***** Data records
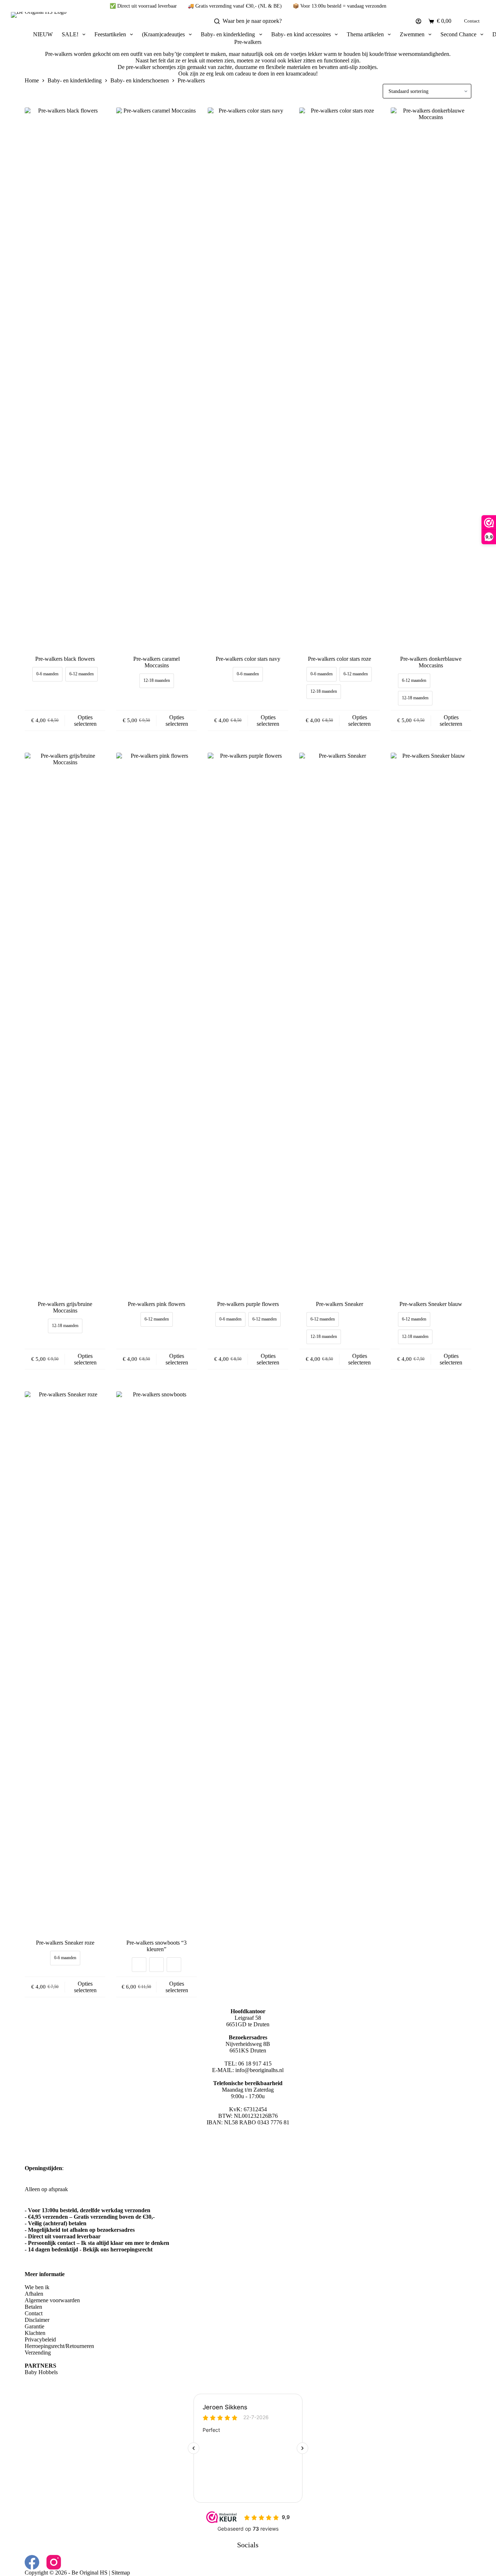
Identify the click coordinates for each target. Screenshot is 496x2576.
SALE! (70, 34)
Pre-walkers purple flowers (248, 1304)
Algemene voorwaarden (52, 2300)
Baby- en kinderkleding (228, 34)
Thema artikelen (365, 34)
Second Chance (458, 34)
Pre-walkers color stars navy (248, 659)
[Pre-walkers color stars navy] (248, 379)
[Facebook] (32, 2562)
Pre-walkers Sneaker (339, 1304)
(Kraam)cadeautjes (163, 34)
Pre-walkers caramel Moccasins (156, 662)
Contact (472, 21)
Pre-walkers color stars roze (339, 659)
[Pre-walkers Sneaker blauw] (431, 1025)
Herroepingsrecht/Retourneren (59, 2346)
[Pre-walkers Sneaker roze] (65, 1663)
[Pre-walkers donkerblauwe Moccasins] (431, 379)
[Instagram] (53, 2562)
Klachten (35, 2333)
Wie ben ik (37, 2287)
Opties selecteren (85, 720)
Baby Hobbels (41, 2372)
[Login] (418, 21)
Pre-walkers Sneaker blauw (430, 1304)
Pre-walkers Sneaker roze (65, 1943)
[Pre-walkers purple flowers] (248, 1025)
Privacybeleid (40, 2339)
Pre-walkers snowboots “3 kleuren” (156, 1946)
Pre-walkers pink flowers (156, 1304)
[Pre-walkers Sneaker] (339, 1025)
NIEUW (43, 34)
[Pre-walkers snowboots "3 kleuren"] (156, 1663)
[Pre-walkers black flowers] (65, 379)
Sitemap (120, 2572)
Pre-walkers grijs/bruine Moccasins (65, 1307)
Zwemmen (412, 34)
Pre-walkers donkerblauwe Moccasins (431, 662)
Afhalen (34, 2294)
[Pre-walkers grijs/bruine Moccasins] (65, 1025)
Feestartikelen (110, 34)
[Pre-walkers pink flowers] (156, 1025)
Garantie (34, 2326)
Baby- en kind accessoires (301, 34)
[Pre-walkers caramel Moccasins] (156, 379)
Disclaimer (37, 2320)
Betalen (33, 2307)
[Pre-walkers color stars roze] (339, 379)
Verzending (38, 2352)
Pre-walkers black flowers (65, 659)
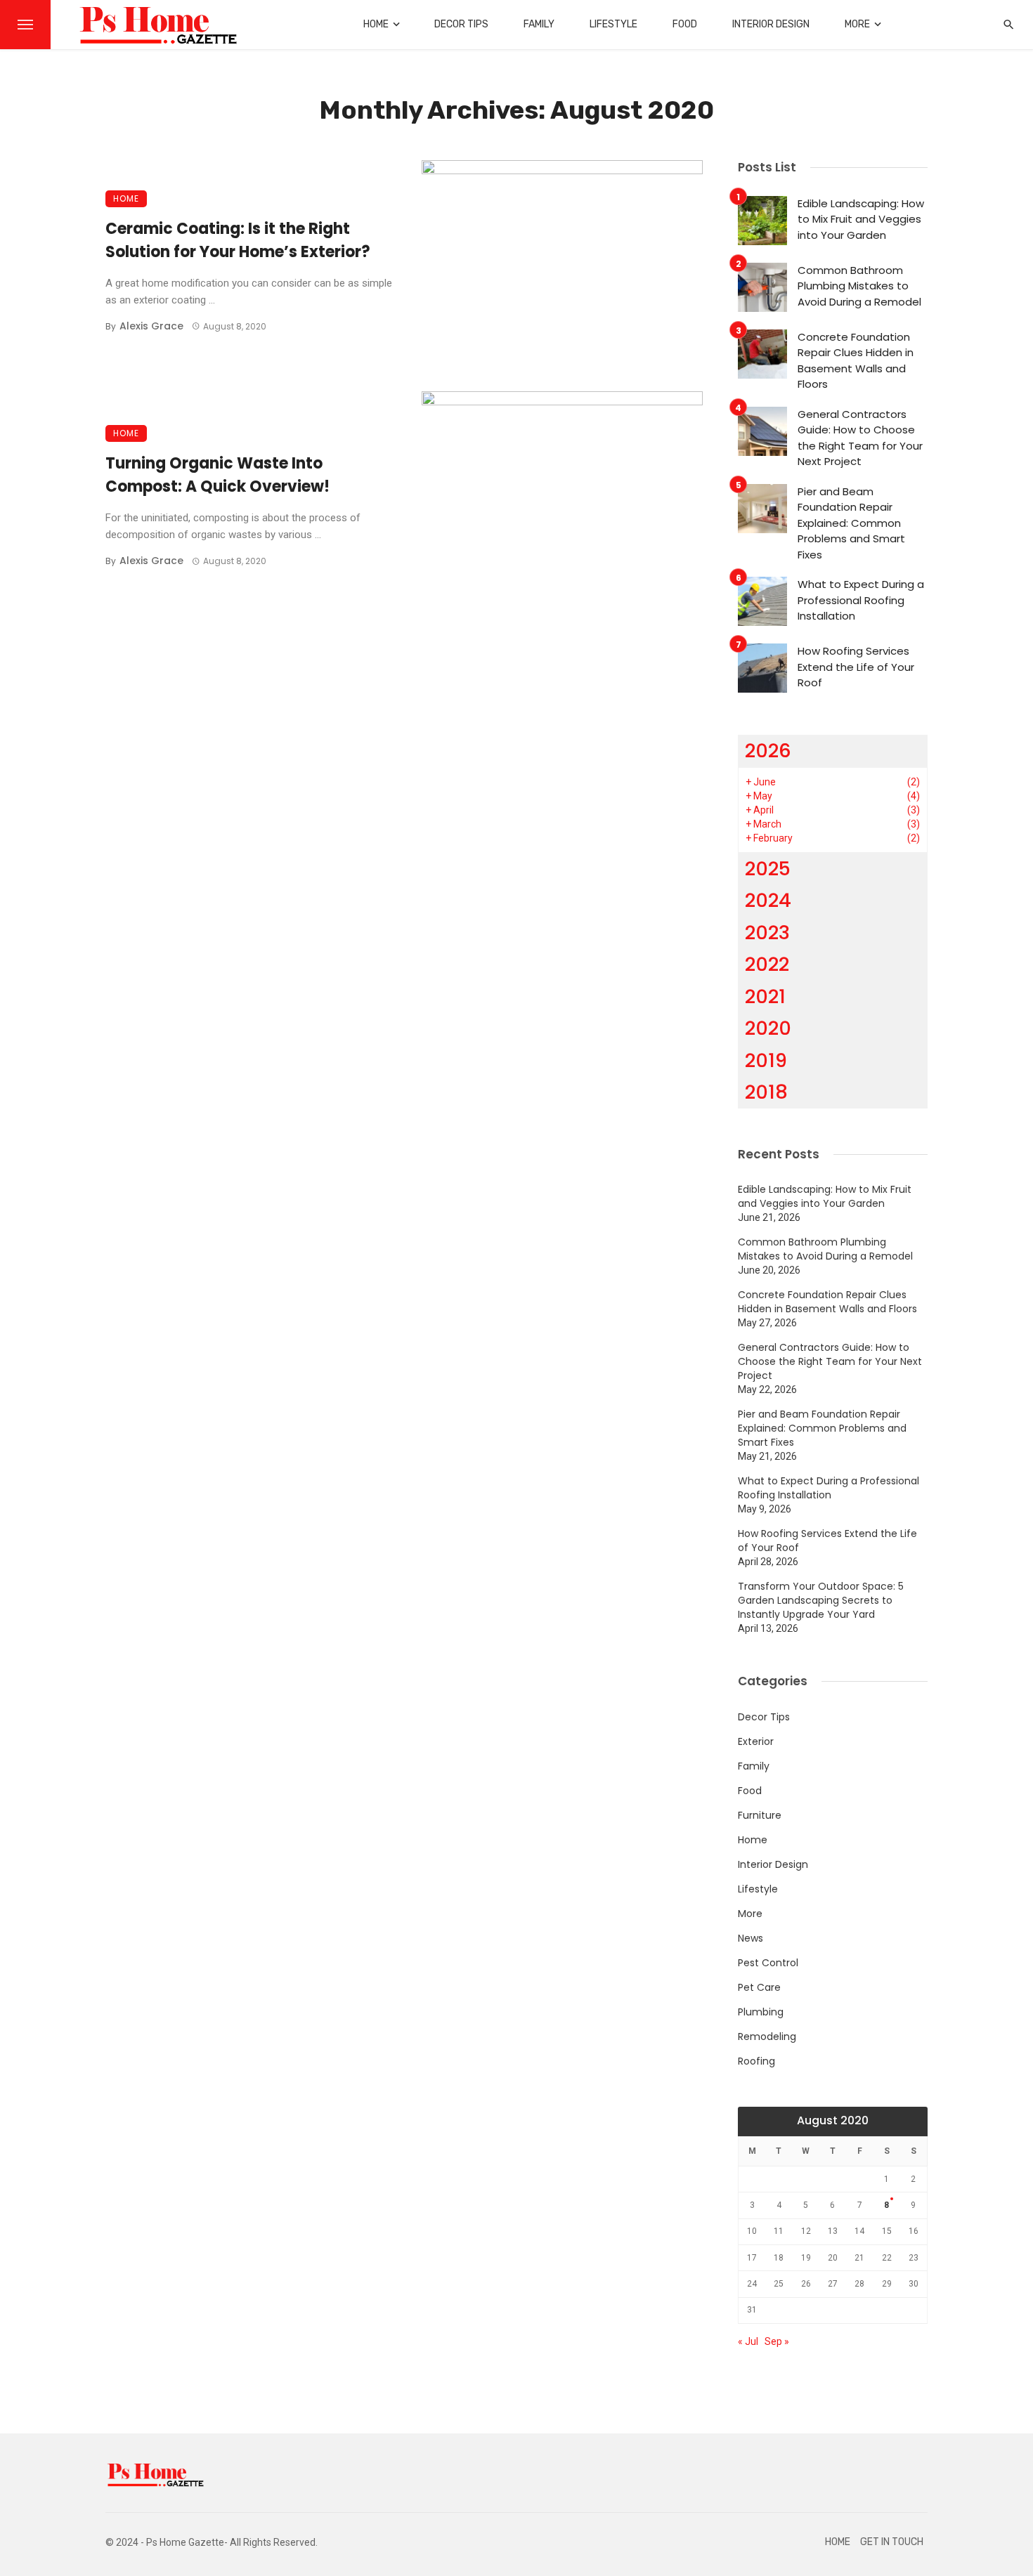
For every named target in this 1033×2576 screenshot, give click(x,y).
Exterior (756, 1741)
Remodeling (767, 2036)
**********
◆ **Required action**: Return each line from the entries above that includes "flowers".

◆ **The answer**:
Pre-walkers purple flowers (248, 1304)
[Pre-walkers purple flowers] (248, 1025)
Pre-walkers pink flowers (156, 1304)
[Pre-walkers black flowers] (65, 379)
[Pre-walkers pink flowers] (156, 1025)
Pre-walkers black flowers (65, 659)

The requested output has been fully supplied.